NOT FOR PUBLICATION WITHOUT THE APPROVAL OF THE APPELLATE DIVISION
Before Judges Skillman, Fuentes and Simonelli.
1. Introduction ..................................... 6
2. Background: Partial Invalidation by Appellate Division of Original Third Round Rules and Adoption by COAH of Revised Third Round Rules ...................................... 6
3. Pending Legislation that Would Abolish COAH ..... 16
4. Invalidating "Growth Share" Methodology for Allocating Prospective Need for Affordable Housing ......................................... 18
5. Remedy for Declaration of Invalidity of "Growth Share" Methodology: Order Requiring COAH to Use Methodology Similar to Those Used to Determine Prospective Need in Prior Rounds ..................................... 26
6. Inappropriateness of Requiring COAH to Continue Use of Projected Statewide and Regional Prospective Need Determined Under Invalid Revised Third Round Rules ............................... 29
7. Invalidating N.J.A.C. 5:97-3.2(a)(4)(iv), Which Authorizes Substantive Certification of Compliance Plans that Rely Upon Municipality-Sponsored Affordable Housing Projects Without Specifying Location of Sites or Source of Funding ......................................... 32
8. Invalidating Parts of Revised Third Round Rules that Do Not Provide Sufficient Incentives for Developers to Construct Inclusionary Developments .................................... 34
9. Invalidating N.J.A.C. 5:97-3.5, Which Authorizes Rental Bonus Credits for Prior Round Obligations ............................... 41
10. Upholding N.J.A.C. 5:97-3.18 and -3.19, Which Authorize "Smart Growth" and "Redevelopment" Bonuses ......................................... 45
11. Invalidating N.J.A.C. 5:97-3.17, Which Authorizes "Compliance" Bonuses .................. 48
12. Upholding COAH's Determination of Prior Round Affordable Housing Obligations .................. 50
13. Upholding COAH's Determination Not to Reallocate Present Need for Affordable Housing in Urban Municipalities to Other Municipalities in the Region ...................................... 54
14. Rejecting Argument that Third Round Rules Improperly Require Expenditure of Municipal Revenues to Satisfy Affordable Housing Obligations .................. 56
15. Rejecting Arguments that Third Round Rules were not Adopted in Conformity with Administrative Procedure Act ................................... 61
16. Rejecting Twenty Municipalities' Argument Regarding Definition of "Prior Round Obligations" ..................................... 66
17. Egg Harbor's Challenge to Validity of N.J.A.C. 5:97-5.8(a), Which Interprets 1000-Unit Cap Upon Affordable Housing Obligations ................... 67
18. Credits for Publicly-Financed Affordable Housing Units .................................... 68
19. Rejecting Requests for Relief in Pending Law Division Actions ................................ 69
20. Rejecting Requests to Divest COAH of Responsibility for Adopting Third Round Rules and to Appoint a Master ................... 69
21. Conclusion: COAH is Directed to Adopt New Third Round Rules Within Five Months .................. 70
This opinion addresses twenty-two appeals challenging the validity of revised rules of the Council on Affordable Housing (COAH), adopted under the Fair Housing Act (FHA), N.J.S.A. 52:27D-301 to -329.19, which establish the obligations of municipalities to provide affordable housing during the "third round" period from 1999 to 2018 and provide mechanisms for municipalities to achieve compliance with those obligations.
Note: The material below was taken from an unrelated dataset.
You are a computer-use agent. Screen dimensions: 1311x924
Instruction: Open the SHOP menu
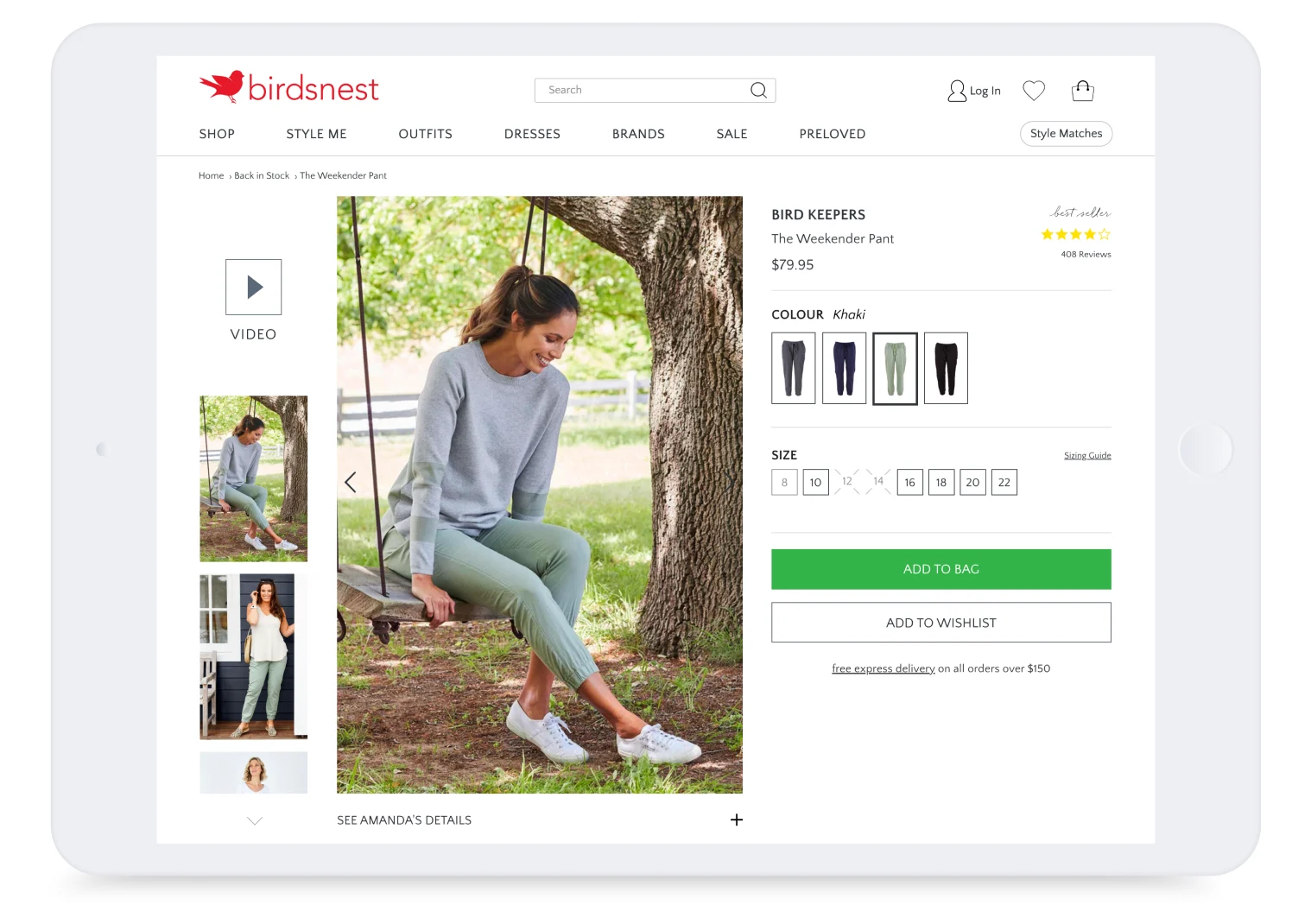[x=217, y=134]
In In re Adoption of N.J.A.C. 5:94 and 5:95, 390 N.J. Super. 1 (App. Div. 2007) (In re N.J.A.C. 5:94), we invalidated substantial portions of COAH's original third round rules and remanded to COAH for the adoption of revised rules in conformity with our opinion. We conclude that COAH's revised third round rules suffer from many of the same deficiencies as the original third round rules. Therefore, we once again invalidate substantial portions of those rules and remand to COAH.
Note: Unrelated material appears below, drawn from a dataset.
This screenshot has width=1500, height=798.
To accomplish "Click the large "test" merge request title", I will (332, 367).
2. Background: Partial Invalidation by Appellate Division of Original Third Round Rules and Adoption by COAH of Revised Third Round Rules
The articulation in Southern Burlington County NAACP v. Township of Mount Laurel, 67 N.J. 151, appeal dism. and cert. denied, 423 U.S. 808, 96 S.Ct. 18, 46 L.Ed. 2d 28 (1975) (Mount Laurel I), of the Mount Laurel doctrine, under which developing municipalities were held to have an obligation to provide a realistic opportunity through their zoning for the construction of affordable housing for lower income households, and the evolution of that doctrine in Southern Burlington County NAACP v. Township of Mount Laurel, 92 N.J. 158 (1983) (Mount Laurel II), were discussed at length in our prior opinion, 390 N.J. Super. at 15-21, and therefore do not need to be repeated here.*fn1
The Legislature enacted the FHA in 1985 to confer responsibility upon an administrative agency for the administration and enforcement of the Mount Laurel doctrine. See generally Hills Dev. Co. v. Twp. of Bernards, 103 N.J. 1, 19-23, 31-40 (1986). To accomplish this objective, the Legislature assigned primary responsibility for the determination of municipal affordable housing obligations and the development of mechanisms for compliance with those obligations to COAH. Id. at 31-37. The FHA authorizes a municipality that has devised a plan for compliance with its affordable housing obligation to petition COAH for substantive certification of the plan. N.J.S.A. 52:27D-313. If COAH grants substantive certification, the municipality is insulated to a substantial extent from exclusionary zoning litigation for a period of what was previously six and is now ten years.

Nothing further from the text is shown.